## QUÉ HACER
(1) En el texto sobre la película, ¿con qué fin quiere Sir Guy Charteris cerrar el casino?
(2) Copia sin cambios el fragmento del texto sobre la película que empieza en "La historia viene" y termina en "protagonista: el casino.".

## TEXTO DE LECTURA
══════


               La historia viene de una obra de Broadway de John Colton que había intentado ser adaptada en muchas ocasiones, siempre con problemas de censura. En cualquier caso, el argumento es lo de menos: Mother Gin Sling dirige un casino (prostíbulo, en la obra original) en Shanghái y allí se dan cita un poeta que finge ser doctor; una joven adinerada que se hace ludópata y alcohólica; una corista americana; diversos chinos amenazadores; o, quien pretende cerrar el casino para hacer un negocio inmobiliario, el inglés Sir Guy Charteris. Sí, una fascinante macedonia multicultural y multirracial que pasa a segundo plano ante el primer protagonista: el casino.

               Los ecos de Casablanca atraviesan toda la película (ojo, que la obra de Curtiz se rodó después, por lo que a lo mejor la Warner recomendó al director echar un vistazo al aroma de Sternberg), pero que el casino de Shanghái recuerda al de Rick’s es evidente (juego, licores, camareros rusos, ¡hasta el croupier es el mismo actor!). Ese ambiente circular de humo denso, alcohol de todos los colores y vestidos exóticos que intentan disfrazar la corrupción de negocios subterráneos fascina al espectador desde que entra (“Los otros lugares parecen guarderías al lado de este. No pensé que existiera un lugar así salvo en mi imaginación”). Además, el peligro amarillo es atávico para todo occidental, por lo que intentar descifrar las sonrisas orientales es una fuente más de inquietante entretenimiento, mientras pierdes el dinero tan ricamente en la ruleta. Puro y delicioso vicio decadente.

══════

(Entradas de datos guardadas)
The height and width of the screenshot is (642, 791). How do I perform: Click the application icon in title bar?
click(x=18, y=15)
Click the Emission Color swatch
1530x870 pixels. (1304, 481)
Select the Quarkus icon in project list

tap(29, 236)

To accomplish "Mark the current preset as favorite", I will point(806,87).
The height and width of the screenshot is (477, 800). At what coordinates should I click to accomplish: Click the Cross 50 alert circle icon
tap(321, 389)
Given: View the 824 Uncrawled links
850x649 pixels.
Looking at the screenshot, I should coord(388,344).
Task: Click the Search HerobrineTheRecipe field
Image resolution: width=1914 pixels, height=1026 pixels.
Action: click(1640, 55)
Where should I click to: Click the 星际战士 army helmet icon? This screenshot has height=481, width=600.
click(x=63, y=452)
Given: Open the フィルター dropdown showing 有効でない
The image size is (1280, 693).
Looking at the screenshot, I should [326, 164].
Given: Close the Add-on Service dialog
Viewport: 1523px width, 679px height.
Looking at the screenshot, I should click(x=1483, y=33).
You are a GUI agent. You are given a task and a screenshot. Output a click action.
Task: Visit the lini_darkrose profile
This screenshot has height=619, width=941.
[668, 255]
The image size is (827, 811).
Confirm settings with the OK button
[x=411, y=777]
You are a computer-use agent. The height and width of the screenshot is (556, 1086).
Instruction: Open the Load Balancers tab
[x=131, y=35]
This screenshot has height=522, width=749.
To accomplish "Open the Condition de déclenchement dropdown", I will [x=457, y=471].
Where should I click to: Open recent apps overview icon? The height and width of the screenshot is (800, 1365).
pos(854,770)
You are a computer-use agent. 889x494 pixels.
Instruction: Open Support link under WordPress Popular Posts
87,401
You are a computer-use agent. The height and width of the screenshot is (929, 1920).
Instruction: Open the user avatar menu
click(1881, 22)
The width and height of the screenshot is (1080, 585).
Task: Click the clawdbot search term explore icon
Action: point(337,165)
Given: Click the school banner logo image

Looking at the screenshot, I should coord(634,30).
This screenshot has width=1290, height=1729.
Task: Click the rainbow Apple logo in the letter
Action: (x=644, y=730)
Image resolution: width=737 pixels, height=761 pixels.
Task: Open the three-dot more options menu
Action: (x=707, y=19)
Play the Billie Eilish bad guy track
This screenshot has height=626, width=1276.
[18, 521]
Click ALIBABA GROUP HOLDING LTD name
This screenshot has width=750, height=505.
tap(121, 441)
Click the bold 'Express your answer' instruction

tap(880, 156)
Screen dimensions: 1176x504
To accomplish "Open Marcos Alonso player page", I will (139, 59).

══════

## RESPUESTAS
(1) Para hacer un negocio inmobiliario.

(2)
La historia viene de una obra de Broadway de John Colton que había intentado ser adaptada en muchas ocasiones, siempre con problemas de censura. En cualquier caso, el argumento es lo de menos: Mother Gin Sling dirige un casino (prostíbulo, en la obra original) en Shanghái y allí se dan cita un poeta que finge ser doctor; una joven adinerada que se hace ludópata y alcohólica; una corista americana; diversos chinos amenazadores; o, quien pretende cerrar el casino para hacer un negocio inmobiliario, el inglés Sir Guy Charteris. Sí, una fascinante macedonia multicultural y multirracial que pasa a segundo plano ante el primer protagonista: el casino.